こちらも、ほぼサンプルのままですが、ユーザーの取得だけ異なります。今回はDiscoverable Credentialを使うようにしたため、userHandleという形で、create時のuser.idに設定したIDが送られてきます。 こちらを利用することで、ユーザーの特定が可能になります。

実装した際に困ったこと

実際に実装したり、テストした中で困ったことについて書いてみたいと思います。

Resident Keyの扱いについて

そもそも名前がWebAuthnのLevelによって切り替わってて混乱しました。

また、ユーザーの情報もどこから取ればいいのか一見分からなくて困りました。RFC等を見たところ、userHandle = user.idということがわかりました。

www.w3.org

ちなみに、user.idにも色々制限があり、emailなど個人情報に近いものはNGとなっているので、一意かつランダムな値が良いと思います。(RubyだとSecureRandomなどで生成される値)

www.w3.org

iOSでの挙動について

以下記事が参考になるかと思いますが、iOSでは必ずユーザー操作を挟む必要があります。

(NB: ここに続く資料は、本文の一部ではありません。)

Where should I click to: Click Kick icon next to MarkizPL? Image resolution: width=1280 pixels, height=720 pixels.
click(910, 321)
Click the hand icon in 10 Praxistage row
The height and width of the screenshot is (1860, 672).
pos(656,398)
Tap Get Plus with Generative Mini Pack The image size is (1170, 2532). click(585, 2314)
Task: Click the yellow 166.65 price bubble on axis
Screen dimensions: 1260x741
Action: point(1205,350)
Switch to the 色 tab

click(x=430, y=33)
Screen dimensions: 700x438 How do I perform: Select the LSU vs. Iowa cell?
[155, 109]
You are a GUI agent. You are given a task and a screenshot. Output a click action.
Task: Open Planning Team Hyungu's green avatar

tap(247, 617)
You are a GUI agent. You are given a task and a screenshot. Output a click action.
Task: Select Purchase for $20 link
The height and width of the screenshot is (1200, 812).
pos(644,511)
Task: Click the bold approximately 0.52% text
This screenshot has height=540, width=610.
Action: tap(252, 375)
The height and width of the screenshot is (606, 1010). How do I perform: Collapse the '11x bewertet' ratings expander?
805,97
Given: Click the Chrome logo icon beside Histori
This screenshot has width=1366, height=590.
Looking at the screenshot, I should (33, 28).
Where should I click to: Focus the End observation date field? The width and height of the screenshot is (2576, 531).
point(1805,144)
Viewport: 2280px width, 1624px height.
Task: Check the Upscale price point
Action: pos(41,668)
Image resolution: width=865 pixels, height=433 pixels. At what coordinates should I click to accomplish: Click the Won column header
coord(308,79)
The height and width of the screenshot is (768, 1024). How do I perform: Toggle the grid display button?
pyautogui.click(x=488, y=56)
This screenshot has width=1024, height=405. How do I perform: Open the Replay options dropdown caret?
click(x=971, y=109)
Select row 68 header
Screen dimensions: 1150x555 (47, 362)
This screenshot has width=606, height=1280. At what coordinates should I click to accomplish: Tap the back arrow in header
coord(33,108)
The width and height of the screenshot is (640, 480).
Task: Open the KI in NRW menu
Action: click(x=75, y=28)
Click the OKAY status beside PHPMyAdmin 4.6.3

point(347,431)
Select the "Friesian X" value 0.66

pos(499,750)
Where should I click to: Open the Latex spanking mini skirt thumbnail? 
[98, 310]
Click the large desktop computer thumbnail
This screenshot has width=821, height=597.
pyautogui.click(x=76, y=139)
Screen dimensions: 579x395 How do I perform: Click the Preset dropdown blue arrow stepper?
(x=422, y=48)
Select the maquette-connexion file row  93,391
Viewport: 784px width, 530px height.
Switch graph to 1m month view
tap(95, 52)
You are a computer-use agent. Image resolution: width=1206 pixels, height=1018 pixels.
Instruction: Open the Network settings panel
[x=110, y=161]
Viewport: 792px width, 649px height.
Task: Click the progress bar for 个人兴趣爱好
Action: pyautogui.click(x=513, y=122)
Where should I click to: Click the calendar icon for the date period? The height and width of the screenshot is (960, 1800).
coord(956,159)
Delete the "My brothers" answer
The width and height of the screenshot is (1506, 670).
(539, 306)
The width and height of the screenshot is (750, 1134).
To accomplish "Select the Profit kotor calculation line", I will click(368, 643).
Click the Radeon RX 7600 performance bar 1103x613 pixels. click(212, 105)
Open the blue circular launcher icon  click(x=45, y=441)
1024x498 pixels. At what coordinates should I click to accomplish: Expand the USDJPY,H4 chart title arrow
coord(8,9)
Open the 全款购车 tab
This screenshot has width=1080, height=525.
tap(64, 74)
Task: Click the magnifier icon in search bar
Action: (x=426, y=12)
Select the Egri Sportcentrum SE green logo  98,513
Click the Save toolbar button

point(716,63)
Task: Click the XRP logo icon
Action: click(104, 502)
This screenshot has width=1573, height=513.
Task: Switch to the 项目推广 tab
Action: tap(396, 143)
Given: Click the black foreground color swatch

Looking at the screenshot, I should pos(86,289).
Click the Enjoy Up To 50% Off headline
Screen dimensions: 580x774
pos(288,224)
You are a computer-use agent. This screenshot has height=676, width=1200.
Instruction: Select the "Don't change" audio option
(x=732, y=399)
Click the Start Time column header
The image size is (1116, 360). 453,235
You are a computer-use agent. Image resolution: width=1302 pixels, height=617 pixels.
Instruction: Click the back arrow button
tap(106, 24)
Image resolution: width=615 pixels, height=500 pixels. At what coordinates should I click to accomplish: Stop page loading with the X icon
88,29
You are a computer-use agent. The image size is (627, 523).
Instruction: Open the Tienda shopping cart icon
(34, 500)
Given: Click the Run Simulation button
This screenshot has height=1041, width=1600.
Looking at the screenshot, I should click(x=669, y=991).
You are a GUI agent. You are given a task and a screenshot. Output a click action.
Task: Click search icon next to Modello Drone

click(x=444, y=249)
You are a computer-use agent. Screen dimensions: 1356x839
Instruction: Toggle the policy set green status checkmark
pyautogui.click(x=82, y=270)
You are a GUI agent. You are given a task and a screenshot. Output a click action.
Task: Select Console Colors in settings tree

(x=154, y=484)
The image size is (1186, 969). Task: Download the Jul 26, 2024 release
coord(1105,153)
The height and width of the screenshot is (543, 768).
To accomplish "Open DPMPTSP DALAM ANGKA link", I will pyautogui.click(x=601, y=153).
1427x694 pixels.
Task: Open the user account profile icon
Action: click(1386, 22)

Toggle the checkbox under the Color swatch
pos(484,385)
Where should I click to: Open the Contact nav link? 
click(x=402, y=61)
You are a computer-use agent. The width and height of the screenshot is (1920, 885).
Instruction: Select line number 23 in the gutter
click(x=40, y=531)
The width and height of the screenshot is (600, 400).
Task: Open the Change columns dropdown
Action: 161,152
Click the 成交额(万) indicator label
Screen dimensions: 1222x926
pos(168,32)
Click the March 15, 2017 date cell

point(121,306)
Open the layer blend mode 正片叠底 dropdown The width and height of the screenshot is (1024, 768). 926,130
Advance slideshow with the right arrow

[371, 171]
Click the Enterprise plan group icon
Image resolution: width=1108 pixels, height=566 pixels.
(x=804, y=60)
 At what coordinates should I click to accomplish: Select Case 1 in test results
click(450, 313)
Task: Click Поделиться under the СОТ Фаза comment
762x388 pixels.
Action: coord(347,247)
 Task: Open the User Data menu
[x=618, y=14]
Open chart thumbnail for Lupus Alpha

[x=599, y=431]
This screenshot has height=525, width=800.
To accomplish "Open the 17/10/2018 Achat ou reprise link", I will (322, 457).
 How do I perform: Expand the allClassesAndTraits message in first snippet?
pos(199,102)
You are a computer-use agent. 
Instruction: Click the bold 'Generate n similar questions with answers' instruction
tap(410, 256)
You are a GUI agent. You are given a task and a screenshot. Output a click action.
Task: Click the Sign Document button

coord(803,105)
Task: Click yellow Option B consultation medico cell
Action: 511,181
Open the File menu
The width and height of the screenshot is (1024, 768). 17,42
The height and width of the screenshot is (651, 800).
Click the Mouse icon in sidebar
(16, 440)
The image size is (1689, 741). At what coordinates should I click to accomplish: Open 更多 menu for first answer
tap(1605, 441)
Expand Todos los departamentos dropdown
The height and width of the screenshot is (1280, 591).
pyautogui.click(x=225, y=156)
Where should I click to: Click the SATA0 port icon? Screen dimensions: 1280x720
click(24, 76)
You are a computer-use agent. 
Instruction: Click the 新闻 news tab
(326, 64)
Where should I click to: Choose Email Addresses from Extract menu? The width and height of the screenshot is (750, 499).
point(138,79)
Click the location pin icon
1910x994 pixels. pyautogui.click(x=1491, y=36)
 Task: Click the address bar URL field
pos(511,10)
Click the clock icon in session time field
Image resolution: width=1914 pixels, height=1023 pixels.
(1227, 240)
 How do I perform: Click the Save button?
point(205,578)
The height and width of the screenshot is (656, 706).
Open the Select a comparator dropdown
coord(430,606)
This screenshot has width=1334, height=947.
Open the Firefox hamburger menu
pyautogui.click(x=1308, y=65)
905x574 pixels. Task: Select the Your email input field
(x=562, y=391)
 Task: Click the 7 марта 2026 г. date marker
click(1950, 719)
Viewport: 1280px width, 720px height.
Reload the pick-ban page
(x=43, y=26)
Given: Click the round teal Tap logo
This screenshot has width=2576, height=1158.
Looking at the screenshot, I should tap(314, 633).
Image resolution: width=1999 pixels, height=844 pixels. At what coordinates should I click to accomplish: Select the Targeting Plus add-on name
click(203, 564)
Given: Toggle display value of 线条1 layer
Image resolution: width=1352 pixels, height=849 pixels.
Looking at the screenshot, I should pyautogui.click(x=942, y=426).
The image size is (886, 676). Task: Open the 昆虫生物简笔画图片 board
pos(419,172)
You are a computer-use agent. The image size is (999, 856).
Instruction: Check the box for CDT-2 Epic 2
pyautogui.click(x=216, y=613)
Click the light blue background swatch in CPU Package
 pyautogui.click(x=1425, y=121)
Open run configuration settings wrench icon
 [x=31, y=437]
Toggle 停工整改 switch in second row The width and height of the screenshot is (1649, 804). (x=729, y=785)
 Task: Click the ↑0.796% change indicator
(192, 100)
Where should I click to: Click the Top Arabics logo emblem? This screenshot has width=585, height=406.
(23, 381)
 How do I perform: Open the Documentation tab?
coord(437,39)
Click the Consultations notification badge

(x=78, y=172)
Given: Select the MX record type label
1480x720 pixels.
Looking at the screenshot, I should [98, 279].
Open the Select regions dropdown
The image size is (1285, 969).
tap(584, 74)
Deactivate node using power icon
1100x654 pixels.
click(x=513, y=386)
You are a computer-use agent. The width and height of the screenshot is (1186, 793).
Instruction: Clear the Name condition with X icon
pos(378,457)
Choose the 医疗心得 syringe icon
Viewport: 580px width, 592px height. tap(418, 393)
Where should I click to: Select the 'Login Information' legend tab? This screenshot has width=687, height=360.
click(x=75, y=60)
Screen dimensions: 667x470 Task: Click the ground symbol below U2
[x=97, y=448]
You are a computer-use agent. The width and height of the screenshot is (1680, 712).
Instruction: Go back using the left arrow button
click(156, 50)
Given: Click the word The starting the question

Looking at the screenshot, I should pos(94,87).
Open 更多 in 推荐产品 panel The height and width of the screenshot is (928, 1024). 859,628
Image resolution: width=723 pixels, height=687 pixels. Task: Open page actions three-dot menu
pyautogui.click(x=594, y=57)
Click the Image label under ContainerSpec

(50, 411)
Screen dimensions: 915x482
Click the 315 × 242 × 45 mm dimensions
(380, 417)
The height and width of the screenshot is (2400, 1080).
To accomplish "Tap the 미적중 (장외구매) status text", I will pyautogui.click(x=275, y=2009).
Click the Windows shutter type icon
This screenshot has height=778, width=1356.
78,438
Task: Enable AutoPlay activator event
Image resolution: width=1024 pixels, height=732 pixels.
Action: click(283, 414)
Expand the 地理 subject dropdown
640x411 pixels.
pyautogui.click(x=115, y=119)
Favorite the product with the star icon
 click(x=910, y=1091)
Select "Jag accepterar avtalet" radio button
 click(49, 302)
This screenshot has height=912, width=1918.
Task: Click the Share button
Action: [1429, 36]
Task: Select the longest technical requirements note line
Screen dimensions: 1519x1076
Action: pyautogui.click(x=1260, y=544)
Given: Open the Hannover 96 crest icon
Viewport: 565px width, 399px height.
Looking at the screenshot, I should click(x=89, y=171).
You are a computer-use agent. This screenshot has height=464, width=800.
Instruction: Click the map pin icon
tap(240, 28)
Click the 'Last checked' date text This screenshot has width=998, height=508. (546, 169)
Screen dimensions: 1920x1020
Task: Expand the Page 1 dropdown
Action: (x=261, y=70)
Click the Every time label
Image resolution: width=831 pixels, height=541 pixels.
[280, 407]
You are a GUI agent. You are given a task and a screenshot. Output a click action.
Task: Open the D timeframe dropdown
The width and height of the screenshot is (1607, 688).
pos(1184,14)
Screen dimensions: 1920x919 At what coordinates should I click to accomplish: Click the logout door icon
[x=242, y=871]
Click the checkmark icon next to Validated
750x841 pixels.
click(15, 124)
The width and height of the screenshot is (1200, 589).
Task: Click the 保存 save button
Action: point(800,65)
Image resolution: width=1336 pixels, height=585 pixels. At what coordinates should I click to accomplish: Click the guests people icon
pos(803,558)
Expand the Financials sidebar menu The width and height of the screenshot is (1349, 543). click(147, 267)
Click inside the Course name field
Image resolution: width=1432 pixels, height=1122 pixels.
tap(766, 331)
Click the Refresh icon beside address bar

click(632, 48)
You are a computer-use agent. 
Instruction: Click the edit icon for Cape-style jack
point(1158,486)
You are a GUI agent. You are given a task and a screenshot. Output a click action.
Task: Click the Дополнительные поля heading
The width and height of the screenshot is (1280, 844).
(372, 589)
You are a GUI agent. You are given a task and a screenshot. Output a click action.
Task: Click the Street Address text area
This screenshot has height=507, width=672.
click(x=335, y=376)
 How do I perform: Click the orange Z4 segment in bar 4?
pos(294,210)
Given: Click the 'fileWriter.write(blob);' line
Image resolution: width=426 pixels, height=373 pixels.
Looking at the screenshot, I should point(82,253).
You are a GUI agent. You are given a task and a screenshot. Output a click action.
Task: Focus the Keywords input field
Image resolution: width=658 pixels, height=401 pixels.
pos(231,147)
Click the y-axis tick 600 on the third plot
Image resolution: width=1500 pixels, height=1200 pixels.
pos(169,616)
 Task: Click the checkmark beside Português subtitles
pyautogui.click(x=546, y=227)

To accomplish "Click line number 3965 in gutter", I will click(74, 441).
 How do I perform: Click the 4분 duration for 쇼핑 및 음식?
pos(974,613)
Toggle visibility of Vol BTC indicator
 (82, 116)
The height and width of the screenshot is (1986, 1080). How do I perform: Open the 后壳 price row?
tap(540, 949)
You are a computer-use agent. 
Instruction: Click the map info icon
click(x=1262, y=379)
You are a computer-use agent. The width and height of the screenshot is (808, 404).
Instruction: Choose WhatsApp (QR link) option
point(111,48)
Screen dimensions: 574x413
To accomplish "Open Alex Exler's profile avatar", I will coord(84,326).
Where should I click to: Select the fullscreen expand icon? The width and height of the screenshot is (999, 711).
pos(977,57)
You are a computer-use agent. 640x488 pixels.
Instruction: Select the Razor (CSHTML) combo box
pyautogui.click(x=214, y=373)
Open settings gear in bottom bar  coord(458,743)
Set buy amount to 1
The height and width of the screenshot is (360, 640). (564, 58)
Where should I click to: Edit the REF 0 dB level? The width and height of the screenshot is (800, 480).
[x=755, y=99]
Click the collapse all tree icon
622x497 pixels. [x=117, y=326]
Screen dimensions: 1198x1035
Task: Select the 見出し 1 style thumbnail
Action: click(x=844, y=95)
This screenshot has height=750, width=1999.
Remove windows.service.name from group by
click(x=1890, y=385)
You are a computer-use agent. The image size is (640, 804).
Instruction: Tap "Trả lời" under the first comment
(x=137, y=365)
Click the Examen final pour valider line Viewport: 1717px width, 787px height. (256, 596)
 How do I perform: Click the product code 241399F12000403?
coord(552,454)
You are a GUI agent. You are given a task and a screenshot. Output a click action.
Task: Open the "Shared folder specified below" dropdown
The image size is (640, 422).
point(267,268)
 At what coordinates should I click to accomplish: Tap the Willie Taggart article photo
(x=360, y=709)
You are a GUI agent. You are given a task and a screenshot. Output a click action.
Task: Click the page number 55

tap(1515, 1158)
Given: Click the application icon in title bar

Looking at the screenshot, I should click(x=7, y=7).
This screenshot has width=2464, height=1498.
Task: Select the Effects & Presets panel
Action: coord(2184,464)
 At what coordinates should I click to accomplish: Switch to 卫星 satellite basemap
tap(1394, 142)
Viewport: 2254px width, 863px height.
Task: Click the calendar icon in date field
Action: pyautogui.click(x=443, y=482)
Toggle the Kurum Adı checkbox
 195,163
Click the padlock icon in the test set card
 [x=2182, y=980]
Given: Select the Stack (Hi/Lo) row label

極端に言えば、ログイン画面に入った瞬間トークンを取得し、navigator.credentials.getなどを呼び出しても動くはずですが、iOSでは動きません。

実際の事例と実装例が、YubiKeyを作っているYubico社様のサイトにあります。

developers.yubico.com

今回の例で行くと、

ログインボタンを押す→トークン取得→navigator.credentials.get()→トークン検証→ログイン

だと失敗する場合があり、

ログインボタンを押す→トークン取得→ダイアログなどに確認ボタンを出して押す→navigator.credentials.get()→トークン検証→ログイン

などとして、ユーザー操作を挟むことで回避可能です。

まとめ

今回の記事では、Ruby on RailsでWebAuthnを導入するにはどうすれば良さそうかについて書いてみました。

WebAuthnの仕様自体もこれからまだ拡張されていくと思いますので、よりセキュアなログイン方法を提供するために、定期的にウォッチしていきたいなと思います。